As well as a morning pick-me-up, this milky, sugary, caffeinated drink just calls out for dunking, whether it’s a bun or brun maska (sweet or savoury crusty bread rolls) or a Rich Tea biscuit. It’s the ideal accompaniment to vada pau (a potato patty in a bun) or, for something stronger, mixed into a rum and whisky cocktail. Basically, a glass of chai will see you from dawn until dusk and all through the night.
Give Dishoom’s signature drink a go with the recipe below:
- 2 tbsp loose Assam or Darjeeling tea, or 3 English breakfast teabags
- 12 slices root ginger
- 1½ tsp black peppercorns
- 12 cardamom pods
- 2 cinnamon sticks
- 5 cloves
- 50g granulated white sugar
- 500ml whole milk
- Place the tea, ginger and spices into a saucepan, pour over 1 litre boiling water and bring to the boil.

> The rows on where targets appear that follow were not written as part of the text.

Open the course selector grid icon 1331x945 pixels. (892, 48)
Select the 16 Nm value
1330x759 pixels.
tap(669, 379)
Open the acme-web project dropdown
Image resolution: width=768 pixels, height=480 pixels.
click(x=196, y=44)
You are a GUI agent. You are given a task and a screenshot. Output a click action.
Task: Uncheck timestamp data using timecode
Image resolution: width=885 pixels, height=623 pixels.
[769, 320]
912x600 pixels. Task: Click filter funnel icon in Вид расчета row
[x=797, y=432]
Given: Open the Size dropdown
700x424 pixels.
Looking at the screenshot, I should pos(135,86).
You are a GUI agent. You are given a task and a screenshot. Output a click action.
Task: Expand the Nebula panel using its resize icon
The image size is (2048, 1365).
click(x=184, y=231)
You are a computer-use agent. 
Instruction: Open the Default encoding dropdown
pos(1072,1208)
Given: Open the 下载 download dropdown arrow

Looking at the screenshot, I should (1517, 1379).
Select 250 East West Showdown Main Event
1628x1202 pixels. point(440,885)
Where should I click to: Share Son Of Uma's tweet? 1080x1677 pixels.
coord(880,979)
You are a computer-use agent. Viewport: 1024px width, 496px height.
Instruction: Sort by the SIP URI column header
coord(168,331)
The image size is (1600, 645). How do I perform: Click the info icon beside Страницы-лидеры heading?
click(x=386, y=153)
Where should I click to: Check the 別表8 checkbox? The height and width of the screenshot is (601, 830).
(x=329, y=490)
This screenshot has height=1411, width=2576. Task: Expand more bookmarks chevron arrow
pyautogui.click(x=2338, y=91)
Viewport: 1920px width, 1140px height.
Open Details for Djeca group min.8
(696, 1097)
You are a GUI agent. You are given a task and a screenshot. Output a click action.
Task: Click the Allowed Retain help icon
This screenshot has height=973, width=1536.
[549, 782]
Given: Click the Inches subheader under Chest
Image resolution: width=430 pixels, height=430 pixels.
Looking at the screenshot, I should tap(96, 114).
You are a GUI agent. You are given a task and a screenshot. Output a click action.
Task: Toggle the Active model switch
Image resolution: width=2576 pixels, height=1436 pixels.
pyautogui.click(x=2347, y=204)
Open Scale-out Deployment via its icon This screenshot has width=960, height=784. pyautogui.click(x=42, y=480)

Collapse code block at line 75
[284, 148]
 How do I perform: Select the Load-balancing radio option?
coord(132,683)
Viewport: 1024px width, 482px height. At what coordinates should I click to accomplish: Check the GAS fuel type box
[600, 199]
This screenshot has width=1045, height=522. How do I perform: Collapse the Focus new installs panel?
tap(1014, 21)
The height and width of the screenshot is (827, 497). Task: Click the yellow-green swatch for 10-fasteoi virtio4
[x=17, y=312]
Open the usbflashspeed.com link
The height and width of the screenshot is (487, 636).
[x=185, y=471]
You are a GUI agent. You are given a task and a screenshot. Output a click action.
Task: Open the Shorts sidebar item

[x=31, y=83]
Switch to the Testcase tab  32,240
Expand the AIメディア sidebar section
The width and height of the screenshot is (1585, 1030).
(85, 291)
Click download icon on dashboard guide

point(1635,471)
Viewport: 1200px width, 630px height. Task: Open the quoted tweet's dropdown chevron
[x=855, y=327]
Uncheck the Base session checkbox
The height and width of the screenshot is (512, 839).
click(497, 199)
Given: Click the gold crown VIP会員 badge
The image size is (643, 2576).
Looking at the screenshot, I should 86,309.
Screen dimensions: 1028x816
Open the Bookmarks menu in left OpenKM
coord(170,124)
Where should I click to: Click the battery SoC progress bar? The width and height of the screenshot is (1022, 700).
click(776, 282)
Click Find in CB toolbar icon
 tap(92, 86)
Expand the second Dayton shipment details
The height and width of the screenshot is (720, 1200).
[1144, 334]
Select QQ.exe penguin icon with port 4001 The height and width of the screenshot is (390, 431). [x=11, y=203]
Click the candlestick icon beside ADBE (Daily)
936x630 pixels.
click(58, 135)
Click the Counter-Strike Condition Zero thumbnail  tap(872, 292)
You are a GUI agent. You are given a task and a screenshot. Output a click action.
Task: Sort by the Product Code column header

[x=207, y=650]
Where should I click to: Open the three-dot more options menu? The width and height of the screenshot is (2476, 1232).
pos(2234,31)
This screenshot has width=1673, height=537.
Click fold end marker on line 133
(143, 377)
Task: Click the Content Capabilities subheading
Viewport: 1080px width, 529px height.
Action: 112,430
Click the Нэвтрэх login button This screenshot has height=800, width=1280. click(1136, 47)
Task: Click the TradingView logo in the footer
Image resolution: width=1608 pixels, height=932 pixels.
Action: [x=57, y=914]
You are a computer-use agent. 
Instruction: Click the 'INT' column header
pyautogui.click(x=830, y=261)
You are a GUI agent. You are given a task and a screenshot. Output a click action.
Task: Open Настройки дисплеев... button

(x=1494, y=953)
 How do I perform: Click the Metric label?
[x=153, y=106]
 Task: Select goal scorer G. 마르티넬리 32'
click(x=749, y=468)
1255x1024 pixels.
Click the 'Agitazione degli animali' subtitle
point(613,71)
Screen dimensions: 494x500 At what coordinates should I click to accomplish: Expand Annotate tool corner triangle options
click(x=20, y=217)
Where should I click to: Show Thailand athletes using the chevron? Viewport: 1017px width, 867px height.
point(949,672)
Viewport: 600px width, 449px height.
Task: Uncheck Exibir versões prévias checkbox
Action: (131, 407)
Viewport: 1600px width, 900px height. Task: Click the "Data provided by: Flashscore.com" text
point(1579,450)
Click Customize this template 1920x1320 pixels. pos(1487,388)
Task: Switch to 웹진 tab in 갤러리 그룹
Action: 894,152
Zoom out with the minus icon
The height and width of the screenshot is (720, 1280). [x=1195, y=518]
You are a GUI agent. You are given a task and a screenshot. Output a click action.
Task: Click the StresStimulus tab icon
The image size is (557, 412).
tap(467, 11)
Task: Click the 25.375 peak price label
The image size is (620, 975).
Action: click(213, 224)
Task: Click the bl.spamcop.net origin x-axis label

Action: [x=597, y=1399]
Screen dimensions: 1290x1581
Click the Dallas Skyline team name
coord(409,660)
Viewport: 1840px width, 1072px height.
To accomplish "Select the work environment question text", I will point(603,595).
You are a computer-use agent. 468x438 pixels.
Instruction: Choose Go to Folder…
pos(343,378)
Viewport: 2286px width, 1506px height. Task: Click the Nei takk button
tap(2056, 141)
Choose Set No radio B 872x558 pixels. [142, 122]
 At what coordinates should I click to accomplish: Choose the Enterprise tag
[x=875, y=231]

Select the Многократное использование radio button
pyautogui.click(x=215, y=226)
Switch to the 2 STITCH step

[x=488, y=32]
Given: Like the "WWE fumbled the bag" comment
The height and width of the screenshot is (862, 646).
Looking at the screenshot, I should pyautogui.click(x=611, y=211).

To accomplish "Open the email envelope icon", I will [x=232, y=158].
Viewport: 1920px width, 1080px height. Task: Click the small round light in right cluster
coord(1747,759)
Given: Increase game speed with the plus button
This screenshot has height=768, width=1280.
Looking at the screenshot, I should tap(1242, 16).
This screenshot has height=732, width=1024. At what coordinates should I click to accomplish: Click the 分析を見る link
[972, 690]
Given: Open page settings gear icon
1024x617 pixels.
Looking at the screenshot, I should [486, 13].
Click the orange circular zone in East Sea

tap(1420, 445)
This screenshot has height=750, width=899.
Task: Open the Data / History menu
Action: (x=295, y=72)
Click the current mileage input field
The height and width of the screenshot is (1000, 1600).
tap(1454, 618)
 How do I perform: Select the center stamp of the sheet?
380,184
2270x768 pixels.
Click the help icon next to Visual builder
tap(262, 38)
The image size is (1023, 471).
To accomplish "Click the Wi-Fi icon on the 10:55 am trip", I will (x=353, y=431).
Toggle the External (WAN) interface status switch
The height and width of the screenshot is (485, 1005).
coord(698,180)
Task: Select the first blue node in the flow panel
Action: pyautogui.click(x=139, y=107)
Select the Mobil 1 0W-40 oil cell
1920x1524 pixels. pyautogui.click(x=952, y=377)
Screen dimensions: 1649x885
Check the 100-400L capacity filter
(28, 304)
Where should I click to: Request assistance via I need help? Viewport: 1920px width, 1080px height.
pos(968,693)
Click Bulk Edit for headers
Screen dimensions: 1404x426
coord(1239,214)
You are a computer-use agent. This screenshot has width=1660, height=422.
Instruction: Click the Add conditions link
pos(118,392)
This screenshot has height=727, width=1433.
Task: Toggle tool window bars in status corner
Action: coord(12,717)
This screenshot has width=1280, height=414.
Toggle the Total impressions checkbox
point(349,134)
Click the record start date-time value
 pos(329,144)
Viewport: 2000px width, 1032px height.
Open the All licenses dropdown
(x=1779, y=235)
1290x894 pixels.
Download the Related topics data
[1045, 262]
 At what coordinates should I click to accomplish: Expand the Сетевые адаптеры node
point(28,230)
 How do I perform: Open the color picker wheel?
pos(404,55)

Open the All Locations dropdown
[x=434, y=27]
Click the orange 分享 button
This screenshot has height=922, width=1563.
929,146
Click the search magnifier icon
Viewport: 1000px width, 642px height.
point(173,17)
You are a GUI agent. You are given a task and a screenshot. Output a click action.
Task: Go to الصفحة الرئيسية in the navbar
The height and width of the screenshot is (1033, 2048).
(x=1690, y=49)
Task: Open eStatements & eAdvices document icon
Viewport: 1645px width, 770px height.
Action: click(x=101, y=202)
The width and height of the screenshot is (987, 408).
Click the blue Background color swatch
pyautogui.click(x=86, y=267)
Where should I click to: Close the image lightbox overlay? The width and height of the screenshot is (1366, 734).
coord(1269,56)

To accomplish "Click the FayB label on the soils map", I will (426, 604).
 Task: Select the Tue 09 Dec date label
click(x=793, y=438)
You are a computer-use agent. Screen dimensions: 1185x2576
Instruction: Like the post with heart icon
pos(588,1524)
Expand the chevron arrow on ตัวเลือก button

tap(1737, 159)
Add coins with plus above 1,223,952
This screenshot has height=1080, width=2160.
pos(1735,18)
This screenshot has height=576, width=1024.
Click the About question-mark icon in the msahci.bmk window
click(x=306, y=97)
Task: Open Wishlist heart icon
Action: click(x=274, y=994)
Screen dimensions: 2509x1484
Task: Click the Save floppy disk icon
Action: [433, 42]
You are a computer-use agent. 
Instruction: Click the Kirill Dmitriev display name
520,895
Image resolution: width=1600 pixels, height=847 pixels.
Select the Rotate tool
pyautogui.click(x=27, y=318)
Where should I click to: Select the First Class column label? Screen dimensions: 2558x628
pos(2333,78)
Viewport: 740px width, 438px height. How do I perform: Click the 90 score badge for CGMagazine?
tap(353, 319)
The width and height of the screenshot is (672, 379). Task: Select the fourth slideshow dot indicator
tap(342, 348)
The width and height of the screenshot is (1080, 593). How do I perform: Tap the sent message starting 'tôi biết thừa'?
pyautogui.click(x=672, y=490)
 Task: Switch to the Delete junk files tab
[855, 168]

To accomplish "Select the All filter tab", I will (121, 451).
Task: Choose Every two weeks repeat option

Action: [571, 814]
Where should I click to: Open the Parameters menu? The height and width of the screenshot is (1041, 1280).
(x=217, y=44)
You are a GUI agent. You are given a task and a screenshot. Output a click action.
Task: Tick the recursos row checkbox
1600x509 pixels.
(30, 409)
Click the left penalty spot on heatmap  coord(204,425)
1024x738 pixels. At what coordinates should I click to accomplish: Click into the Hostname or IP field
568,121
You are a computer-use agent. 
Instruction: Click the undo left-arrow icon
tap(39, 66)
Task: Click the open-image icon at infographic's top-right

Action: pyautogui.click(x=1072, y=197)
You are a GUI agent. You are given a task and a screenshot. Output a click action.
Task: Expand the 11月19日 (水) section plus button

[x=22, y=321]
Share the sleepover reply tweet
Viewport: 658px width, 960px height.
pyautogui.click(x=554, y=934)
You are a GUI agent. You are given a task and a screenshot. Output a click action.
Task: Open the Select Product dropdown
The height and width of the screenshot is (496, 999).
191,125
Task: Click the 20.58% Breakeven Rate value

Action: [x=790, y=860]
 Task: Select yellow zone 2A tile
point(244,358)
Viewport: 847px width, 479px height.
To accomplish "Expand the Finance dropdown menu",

- Lower the heat and simmer until you can smell the spices, about 10 minutes.
- Add the sugar and milk, turn up the heat and bring back to the boil.
- Allow 10 minutes, stirring occasionally. (A skin will form, but this is strained off at the end.)
- Taste to see if the chai is to your liking; boil a little more if you want a stronger flavour. Strain, discard the solids and serve immediatley.